Unicameral legislature of the Indian union territory of Jammu and Kashmir

The Jammu and Kashmir Legislative Assembly is the unicameral legislature of Indian union territory of Jammu and Kashmir. Jammu and Kashmir Legislative Assembly is the legislative arm of the Government of Jammu and Kashmir. At present, it consists of 95 members, directly elected from 95 constituencies. The tenure of the Legislative Assembly is five years unless dissolved sooner.

Prior to 2019, the State of Jammu and Kashmir had a bicameral legislature with a legislative assembly (lower house) and a legislative council (upper house). The Jammu and Kashmir Reorganisation Act, passed by the Parliament of India in August 2019, replaced this with a unicameral legislature while also re-organising the state into a union territory. The current assembly was elected in September and October 2024.

==History==
===Praja Sabha===
The first legislature of the princely state of Jammu and Kashmir, called the Praja Sabha, was established by the government of the Maharaja Hari Singh in 1934. It had 33 elected seats, 30 nominated members and 12 ex-officio members.

The first election in 1934 saw the Liberal Group headed by Pandit Ram Chander Dubey emerge as the largest party and the Muslim Conference as the second largest (with 14 seats). Further elections were held in 1938 and 1947.

In 1939, the Muslim Conference party renamed itself to National Conference under the leadership of Sheikh Abdullah and opened its membership to people of all religions. It launched a Quit Kashmir movement in 1946 and boycotted the 1947 election.

===Post-accession===
After the accession of the princely state of Jammu and Kashmir to the Union of India in 1947, the Maharaja ceded powers to a popular government headed by Sheikh Abdullah. Elections for a constituent assembly were held in 1951, in which Abdullah's National Conference won all 75 seats.

In 1957, a new constitution was adopted by the constituent assembly, which established a bicameral legislature consisting of an upper house, the Jammu and Kashmir Legislative Council and a lower house, the Jammu and Kashmir Legislative Assembly. Wali Mohammad Itoo of the National Conference was speaker of the assembly between 7 July 1983 and 31 July 1984.

=== Union Territory (with legislation) ===
In 2019, Article 370 of the Constitution of India, which gave special status to Jammu and Kashmir, was abrogated and Jammu and Kashmir Reorganisation Act was passed to reconstitute the state of Jammu and Kashmir into union territories of Jammu and Kashmir and Ladakh with effect from 31 October 2019. The union territory of Jammu and Kashmir has a unicameral Legislative Assembly. The Jammu and Kashmir Legislative Council was formally abolished on 31 October 2019.

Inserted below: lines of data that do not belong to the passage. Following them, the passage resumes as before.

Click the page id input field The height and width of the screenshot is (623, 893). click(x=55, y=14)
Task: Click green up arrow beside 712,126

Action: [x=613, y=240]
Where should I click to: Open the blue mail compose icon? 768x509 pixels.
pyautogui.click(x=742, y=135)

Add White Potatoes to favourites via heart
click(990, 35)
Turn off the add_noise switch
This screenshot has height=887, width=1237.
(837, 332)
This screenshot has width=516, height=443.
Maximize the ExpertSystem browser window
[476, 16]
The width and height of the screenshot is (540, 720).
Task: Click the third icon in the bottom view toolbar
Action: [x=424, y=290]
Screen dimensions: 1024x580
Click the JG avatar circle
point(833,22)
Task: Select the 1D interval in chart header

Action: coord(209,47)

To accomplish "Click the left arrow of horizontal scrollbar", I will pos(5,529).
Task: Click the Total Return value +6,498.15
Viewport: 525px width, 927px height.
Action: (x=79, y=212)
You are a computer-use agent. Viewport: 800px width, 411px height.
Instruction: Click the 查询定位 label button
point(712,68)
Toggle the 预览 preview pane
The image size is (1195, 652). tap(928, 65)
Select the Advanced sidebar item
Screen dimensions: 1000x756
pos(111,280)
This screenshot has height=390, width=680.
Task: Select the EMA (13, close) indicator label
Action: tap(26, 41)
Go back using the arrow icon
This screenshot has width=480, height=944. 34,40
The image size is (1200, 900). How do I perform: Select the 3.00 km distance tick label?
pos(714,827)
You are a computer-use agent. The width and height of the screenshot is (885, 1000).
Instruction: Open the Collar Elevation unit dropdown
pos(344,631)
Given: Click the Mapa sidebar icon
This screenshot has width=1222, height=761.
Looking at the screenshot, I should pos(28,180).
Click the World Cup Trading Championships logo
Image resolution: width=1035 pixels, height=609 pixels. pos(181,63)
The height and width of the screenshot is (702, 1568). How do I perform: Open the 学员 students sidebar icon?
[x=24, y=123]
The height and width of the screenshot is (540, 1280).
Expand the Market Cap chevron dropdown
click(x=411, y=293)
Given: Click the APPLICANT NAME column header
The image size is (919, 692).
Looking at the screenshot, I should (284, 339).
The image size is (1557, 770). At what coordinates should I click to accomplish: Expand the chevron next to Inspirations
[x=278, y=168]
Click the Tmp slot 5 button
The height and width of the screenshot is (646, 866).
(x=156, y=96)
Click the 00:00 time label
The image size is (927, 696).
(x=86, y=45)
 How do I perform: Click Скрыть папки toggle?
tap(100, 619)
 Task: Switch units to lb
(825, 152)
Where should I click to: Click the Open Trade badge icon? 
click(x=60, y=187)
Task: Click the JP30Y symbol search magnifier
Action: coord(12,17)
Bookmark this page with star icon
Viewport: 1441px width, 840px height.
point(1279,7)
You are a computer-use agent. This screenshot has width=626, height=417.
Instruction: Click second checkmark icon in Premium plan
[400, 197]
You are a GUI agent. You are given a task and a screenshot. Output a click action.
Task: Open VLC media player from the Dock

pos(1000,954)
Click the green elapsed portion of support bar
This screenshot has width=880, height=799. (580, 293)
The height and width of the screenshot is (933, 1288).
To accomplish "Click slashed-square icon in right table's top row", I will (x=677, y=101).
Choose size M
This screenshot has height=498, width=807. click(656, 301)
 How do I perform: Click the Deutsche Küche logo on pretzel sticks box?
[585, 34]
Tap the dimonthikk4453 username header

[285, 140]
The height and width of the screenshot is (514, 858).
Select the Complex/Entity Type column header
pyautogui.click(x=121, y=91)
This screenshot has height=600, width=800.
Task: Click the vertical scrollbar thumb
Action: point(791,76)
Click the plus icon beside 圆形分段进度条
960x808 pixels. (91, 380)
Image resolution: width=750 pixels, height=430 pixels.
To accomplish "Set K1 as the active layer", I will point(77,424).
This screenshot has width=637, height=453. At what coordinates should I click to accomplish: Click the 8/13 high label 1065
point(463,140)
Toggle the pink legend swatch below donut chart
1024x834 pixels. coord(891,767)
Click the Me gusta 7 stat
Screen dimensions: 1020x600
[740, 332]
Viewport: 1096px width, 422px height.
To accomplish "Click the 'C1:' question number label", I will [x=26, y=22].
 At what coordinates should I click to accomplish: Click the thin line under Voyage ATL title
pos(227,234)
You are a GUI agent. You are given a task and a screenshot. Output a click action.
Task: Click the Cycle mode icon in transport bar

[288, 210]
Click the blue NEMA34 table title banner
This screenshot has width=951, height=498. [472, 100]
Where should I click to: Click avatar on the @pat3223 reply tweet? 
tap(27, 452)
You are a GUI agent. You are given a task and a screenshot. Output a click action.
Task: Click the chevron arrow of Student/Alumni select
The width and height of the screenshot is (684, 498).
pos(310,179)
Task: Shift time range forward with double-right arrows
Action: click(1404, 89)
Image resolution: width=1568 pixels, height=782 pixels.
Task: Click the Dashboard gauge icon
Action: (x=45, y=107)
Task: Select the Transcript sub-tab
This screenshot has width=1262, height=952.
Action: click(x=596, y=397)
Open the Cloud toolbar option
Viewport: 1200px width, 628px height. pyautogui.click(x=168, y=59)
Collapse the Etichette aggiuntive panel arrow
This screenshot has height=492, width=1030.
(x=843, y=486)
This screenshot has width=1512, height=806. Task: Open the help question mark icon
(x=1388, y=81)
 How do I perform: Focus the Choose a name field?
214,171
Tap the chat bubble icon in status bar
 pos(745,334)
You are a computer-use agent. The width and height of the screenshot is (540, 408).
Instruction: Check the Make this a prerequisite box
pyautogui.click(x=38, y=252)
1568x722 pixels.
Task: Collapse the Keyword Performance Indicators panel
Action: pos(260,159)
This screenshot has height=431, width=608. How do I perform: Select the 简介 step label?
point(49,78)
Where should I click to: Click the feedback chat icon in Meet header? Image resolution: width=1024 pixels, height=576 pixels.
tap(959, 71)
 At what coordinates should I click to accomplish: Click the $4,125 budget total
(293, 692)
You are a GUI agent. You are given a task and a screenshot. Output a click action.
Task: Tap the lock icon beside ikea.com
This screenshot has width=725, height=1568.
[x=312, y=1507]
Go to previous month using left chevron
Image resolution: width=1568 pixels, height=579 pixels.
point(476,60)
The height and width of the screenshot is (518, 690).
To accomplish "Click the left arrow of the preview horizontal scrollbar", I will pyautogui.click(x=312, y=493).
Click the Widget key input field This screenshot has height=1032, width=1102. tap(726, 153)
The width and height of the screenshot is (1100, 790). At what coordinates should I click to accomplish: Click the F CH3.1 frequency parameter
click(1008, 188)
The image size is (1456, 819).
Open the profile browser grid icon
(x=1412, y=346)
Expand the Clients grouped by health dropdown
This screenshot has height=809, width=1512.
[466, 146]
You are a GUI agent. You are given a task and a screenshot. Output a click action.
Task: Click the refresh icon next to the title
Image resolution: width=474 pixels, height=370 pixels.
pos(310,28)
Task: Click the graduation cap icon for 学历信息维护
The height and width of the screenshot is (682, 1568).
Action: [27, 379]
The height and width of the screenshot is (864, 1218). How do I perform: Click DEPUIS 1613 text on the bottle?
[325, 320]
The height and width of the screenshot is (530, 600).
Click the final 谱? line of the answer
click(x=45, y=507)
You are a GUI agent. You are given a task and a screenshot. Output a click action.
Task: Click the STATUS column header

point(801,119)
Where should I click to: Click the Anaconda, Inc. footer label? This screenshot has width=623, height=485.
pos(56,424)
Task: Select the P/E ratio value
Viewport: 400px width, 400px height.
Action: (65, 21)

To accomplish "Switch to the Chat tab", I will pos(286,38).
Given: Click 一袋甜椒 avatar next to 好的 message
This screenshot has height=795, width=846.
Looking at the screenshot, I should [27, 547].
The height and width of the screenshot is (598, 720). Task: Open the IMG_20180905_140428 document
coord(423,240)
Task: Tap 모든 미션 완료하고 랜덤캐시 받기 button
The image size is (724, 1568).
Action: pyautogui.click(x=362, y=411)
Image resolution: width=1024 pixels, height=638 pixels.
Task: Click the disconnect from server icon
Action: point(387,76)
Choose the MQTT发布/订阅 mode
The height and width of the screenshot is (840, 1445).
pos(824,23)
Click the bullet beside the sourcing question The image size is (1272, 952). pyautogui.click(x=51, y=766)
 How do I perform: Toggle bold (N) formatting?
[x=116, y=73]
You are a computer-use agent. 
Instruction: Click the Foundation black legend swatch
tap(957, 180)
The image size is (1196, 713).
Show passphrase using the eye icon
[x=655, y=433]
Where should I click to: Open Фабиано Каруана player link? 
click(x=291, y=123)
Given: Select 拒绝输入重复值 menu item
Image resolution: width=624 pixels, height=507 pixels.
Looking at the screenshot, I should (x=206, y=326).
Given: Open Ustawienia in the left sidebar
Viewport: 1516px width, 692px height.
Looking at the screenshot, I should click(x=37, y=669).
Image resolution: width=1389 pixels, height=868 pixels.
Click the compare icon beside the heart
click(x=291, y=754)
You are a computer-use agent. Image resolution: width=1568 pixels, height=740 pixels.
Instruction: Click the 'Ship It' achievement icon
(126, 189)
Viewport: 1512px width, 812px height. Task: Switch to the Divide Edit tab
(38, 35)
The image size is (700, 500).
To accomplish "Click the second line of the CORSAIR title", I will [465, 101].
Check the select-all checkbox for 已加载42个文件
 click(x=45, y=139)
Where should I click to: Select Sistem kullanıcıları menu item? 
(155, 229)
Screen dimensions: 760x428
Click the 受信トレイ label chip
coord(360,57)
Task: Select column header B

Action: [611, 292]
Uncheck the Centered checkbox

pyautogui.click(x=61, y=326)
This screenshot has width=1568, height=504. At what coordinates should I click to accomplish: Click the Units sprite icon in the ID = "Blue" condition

In March 2020, a three-member Delimitation Commission was formed, chaired by retired Justice Ranjana Prakash Desai, for the delimitation of the union territory of Jammu and Kashmir. The commission published its interim report in February 2022. The final delimitation report was released on 5 May 2022 and it came into force from 20 May 2022.

The first elections to the reconstituted assembly with 90 elected seats were held in September 2024.

==Composition==
===Initial Composition===
The Legislative Assembly was initially composed of 100 members, later increased to 111 by the then Constitution of Jammu and Kashmir (Twentieth Amendment) Act of 1988. Of these, 24 seats were designated for the territorial constituencies of the state that came under Pakistani control in 1947. These seats remained officially vacant as per section 48 of the then state constitution and now also in The Constitution of India. These seats were not taken into account for reckoning the total membership of the assembly, especially for deciding quorum and voting majorities for legislation and government formation. Hence the total contestable and filled seats of the assembly were 87 seats. The Kashmir Valley region had 46 seats, the Jammu region had 37 seats, and Ladakh region had 4 seats.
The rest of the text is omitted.